Each entry is to be printed again word for word.

Top of LISTED RECORDS

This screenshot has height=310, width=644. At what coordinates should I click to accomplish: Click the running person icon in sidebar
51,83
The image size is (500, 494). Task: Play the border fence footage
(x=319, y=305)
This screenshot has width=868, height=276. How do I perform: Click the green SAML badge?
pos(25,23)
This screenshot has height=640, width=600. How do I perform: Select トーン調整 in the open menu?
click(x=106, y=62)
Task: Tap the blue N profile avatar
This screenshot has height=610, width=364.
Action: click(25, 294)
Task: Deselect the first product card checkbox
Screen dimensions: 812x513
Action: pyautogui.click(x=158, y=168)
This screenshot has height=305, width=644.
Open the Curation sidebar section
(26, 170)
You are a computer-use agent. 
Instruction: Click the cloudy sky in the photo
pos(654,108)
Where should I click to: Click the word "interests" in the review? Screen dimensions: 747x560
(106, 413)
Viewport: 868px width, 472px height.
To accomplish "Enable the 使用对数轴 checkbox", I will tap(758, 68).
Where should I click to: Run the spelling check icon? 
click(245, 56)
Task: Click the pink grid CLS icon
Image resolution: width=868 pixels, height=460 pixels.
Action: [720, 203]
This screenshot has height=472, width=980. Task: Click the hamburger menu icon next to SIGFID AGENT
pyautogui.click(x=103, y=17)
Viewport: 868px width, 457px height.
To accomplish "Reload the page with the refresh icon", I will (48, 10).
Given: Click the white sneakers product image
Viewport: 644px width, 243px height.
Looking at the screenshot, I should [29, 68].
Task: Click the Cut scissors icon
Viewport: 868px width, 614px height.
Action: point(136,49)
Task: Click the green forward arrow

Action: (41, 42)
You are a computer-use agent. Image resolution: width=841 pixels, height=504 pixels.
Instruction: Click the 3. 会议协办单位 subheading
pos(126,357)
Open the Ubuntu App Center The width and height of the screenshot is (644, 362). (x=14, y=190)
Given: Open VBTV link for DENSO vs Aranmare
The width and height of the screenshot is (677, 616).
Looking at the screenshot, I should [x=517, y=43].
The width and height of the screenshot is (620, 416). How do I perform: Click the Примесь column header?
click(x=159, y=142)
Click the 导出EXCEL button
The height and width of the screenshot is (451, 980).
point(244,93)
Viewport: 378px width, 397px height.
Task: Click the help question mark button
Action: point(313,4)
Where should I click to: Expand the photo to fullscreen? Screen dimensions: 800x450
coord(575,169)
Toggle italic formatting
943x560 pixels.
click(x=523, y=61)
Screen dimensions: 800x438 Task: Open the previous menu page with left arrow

Bottom of LISTED RECORDS

> SOLVED PROBLEM:
This screenshot has height=310, width=644. At what coordinates should I click to accomplish: Click the running person icon in sidebar
51,83
The image size is (500, 494). Task: Play the border fence footage
(x=319, y=305)
This screenshot has width=868, height=276. How do I perform: Click the green SAML badge?
pos(25,23)
This screenshot has height=640, width=600. How do I perform: Select トーン調整 in the open menu?
click(x=106, y=62)
Task: Tap the blue N profile avatar
This screenshot has height=610, width=364.
Action: click(25, 294)
Task: Deselect the first product card checkbox
Screen dimensions: 812x513
Action: pyautogui.click(x=158, y=168)
This screenshot has height=305, width=644.
Open the Curation sidebar section
(26, 170)
You are a computer-use agent. 
Instruction: Click the cloudy sky in the photo
pos(654,108)
Where should I click to: Click the word "interests" in the review? Screen dimensions: 747x560
(106, 413)
Viewport: 868px width, 472px height.
To accomplish "Enable the 使用对数轴 checkbox", I will tap(758, 68).
Where should I click to: Run the spelling check icon? 
click(245, 56)
Task: Click the pink grid CLS icon
Image resolution: width=868 pixels, height=460 pixels.
Action: [720, 203]
This screenshot has height=472, width=980. Task: Click the hamburger menu icon next to SIGFID AGENT
pyautogui.click(x=103, y=17)
Viewport: 868px width, 457px height.
To accomplish "Reload the page with the refresh icon", I will (48, 10).
Given: Click the white sneakers product image
Viewport: 644px width, 243px height.
Looking at the screenshot, I should [29, 68].
Task: Click the Cut scissors icon
Viewport: 868px width, 614px height.
Action: point(136,49)
Task: Click the green forward arrow

Action: (41, 42)
You are a computer-use agent. Image resolution: width=841 pixels, height=504 pixels.
Instruction: Click the 3. 会议协办单位 subheading
pos(126,357)
Open the Ubuntu App Center The width and height of the screenshot is (644, 362). (x=14, y=190)
Given: Open VBTV link for DENSO vs Aranmare
The width and height of the screenshot is (677, 616).
Looking at the screenshot, I should [x=517, y=43].
The width and height of the screenshot is (620, 416). How do I perform: Click the Примесь column header?
click(x=159, y=142)
Click the 导出EXCEL button
The height and width of the screenshot is (451, 980).
point(244,93)
Viewport: 378px width, 397px height.
Task: Click the help question mark button
Action: point(313,4)
Where should I click to: Expand the photo to fullscreen? Screen dimensions: 800x450
coord(575,169)
Toggle italic formatting
943x560 pixels.
click(x=523, y=61)
Screen dimensions: 800x438 Task: Open the previous menu page with left arrow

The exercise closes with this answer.